Good observation, but it makes me wonder what is the cause and what is the effect. Is it that people moved to suburbia because they rejected cosmopolitanism, or they rejected cosmopolitanism because they moved to suburbia? I am inclined to think it is the latter. Aside my obvious preference for a materialistic model of behavior (the being determines consciousness thing), the flight to suburbia occurred at a high point of cosmopolitanism in the popular culture (cf. _Breakfast at Tiffany's_ which is explicit embracement of cosmopolitanism and a rejection of the home-grown folksiness).
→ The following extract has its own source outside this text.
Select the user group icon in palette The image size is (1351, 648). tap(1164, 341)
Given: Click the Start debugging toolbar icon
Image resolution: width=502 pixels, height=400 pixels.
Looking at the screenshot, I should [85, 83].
It seems that the flight to suburbia in the 1950s and 1960s was seen as "more of the good times" i.e. all the glamour of cosmopolitan culture plus the cozy feeling and small town privacy of the suburban residence - rather than a tradeoff between the two. So there is no evidence that people consciously rejected urban cosmopolitanism for suburban insularity (for otherwise one would find the manifestation of that rejection in the popular culture). Or perhaps it is the mix of the two. But in any case, it is a sad manifestation of the folk wisdom that one cannot have one's cake and eat it - cosmopolitanism will not survive in the suburbia, and sub urbanism will not survive in a cosmopolitan environment. One cannot have both. Regrettably, the scales are tilting toward suburban insularity.

As to Chuck's comments about the decline of internationalism in the Russian art after its tryst with modernity after the Revo. I am not sure if it is an accurate assessment. I think that Russia moved from the "decadent" internationalism of Western art (the Klimts, the Kandinskys, the Dalis), to the "proletarian" internationalism of socialist realism. In fact, social realism was a truly international style - itself a knock-off of the US architecture of the 1920s and a major Russian cultural export to its sphere of political influence (cf. this beauty http://www.pkin.pl/ in the middle of what before WW2 used to be Warsaw's Jewish district). Furthermore, internationalism has always been emphasized in the Soviet media and "mass-culture" - foreign coverage was the central feature of evening news, representatives of friendly Third World countries frequently appeared on television, streets and institutions were named after foreign leaders and luminaries (cf. Patrice Lumumba street where my grandparents lived or the JH Pestalozzi High School where I got my secondary education). In fact the US media are remarkably insular in their scope of coverage and intellectual perspective vis a vis the "communist" media I know from the other side of the iron curtain.

As to the hyper-realist knockoffs in the US culture - it does not have to be derogatory as Eco implies. The Hudson River School is a hyper-realistic knockoff of Constable and European romanticism, yet arguably produced the best paintings on this side of the pond in the 19th century. I think hyper-realism can be seen as a mixture of several trends, the didactic impulse (unheard of in the elitist Europe when Eco wrote his essay) to bring art and history to the masses not accustomed to reading books, an attempt to find a "third way" between "decadent abstractionism" of the cultural elites and "know nothing" insularity and anti-intellectualism of the populace, and the natural expression of fundamental eclecticism that characterizes the US culture i.e. the tendency to take culturally diverse elements and blend them together into a coherent "universal" (i.e. acceptable to everyone, hence hyper-realistic rendition) whole, which underlies anything from Disneyland to unitarian universalism.